First is .torrent file. You download a file and double click it to open it in your torrent client.(utorrent)

Other is Magnate Link. In this way you click on magnate icon in front of torrent(in case of  TPB) And desire torrent is automatically added to your client's query.

@RahulB nicely explained mate.

*@thread whatever tpb should just work , i don't care about the method.*


----------



## bubusam13 (Jan 16, 2012)

Yesterday I found that in Pirate Bay. But the problem is that I won't be able to copy .torrent files in pendrive. ha ha.

And the major problem is that we wont be able to choose which file to download and what not to in case of torrents containing multiple files.


----------



## Alok (Jan 16, 2012)

Yeah , also we have to bookmark the tpb link for resuming from pen drive.
For this i use Portable Version of Utorrent.


----------



## RahulB (Jan 16, 2012)

I read an article on Torrentfreak that the capability of selecting individual files in Magent Links will be added soon..


----------



## vaithy (Jan 17, 2012)

Hi RahulB,

Thanks for your nice explanations about 'magnet Links', as a non'techie' my understanding in such matters very limited, so I usually post a 'bit of news'-just to get the detailed pictures,during the discussion..
Now clear my doubt..presently, in the case of torrent sites, the torrents are categories, and explained, so even novice users find it is easy to pick up his requirement.. but whether the same comfort available.. i am non speaking about 'geeks' they always treat such matters an easy meat.. but i am asking about the users 'who operate their computers through  one'start' button...


----------



## RahulB (Jan 17, 2012)

Hi, vaithy

I think the explanation is quite simple... anyway...

================================================================

*Torrent Files*

Torrents, typically ending in ".torrent", are control files for the peer-to-peer file sharing technology called BitTorrent.

It's actually pretty cool technology that really just boils down to another way to download files. So really, you just use .torrent files to download other files.

BitTorrent is a distributed file distribution technology. When you download a file using BitTorrent, the file is actually broken up into chunk that your BitTorrent client program then downloads and reassembles into the final file as the pieces arrive. To over-simplify, what makes it interesting are two things:


The different chunks you download can all be coming from different machines. A BitTorrent client will connect to many other BitTorrent clients and download several chunks at once, in random order. In the long run this makes the protocol fairly efficient, and very nicely scalable - the more BitTorrent clients that are serving up a given file, the faster other clients can download it.
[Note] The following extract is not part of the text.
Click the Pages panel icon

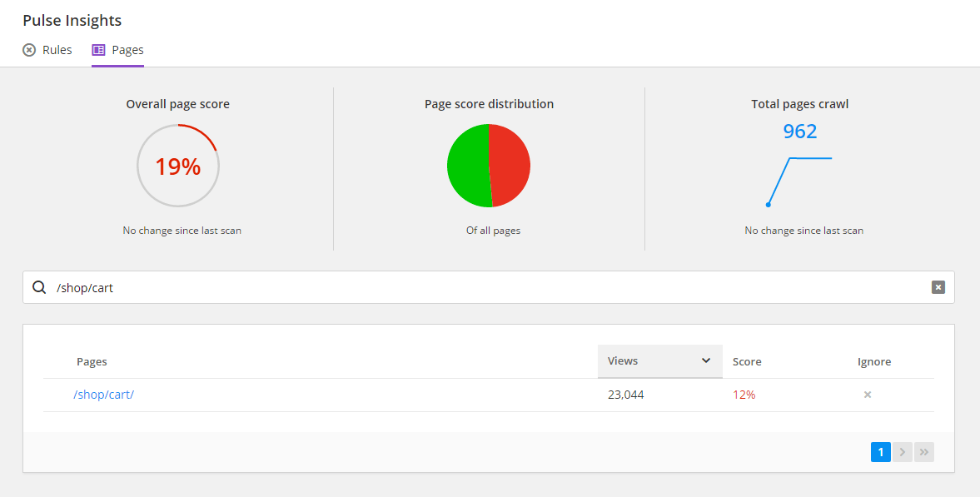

As you start collecting chunks of the file, your BitTorrent client will start making those chunks available for downloading to other BitTorrent clients, and will become a part of the peer-to-peer file distribution network.

The ".torrent" file is simply the bootstrap for this whole process. You download that normally, for example in your web browser, and then it is read by your BitTorrent client. It has the information that the BitTorrent client then uses to begin to locate other BitTorrent clients that are serving up the file you're interested in.

"It's actually pretty cool technology that really just boils down to another way to download files."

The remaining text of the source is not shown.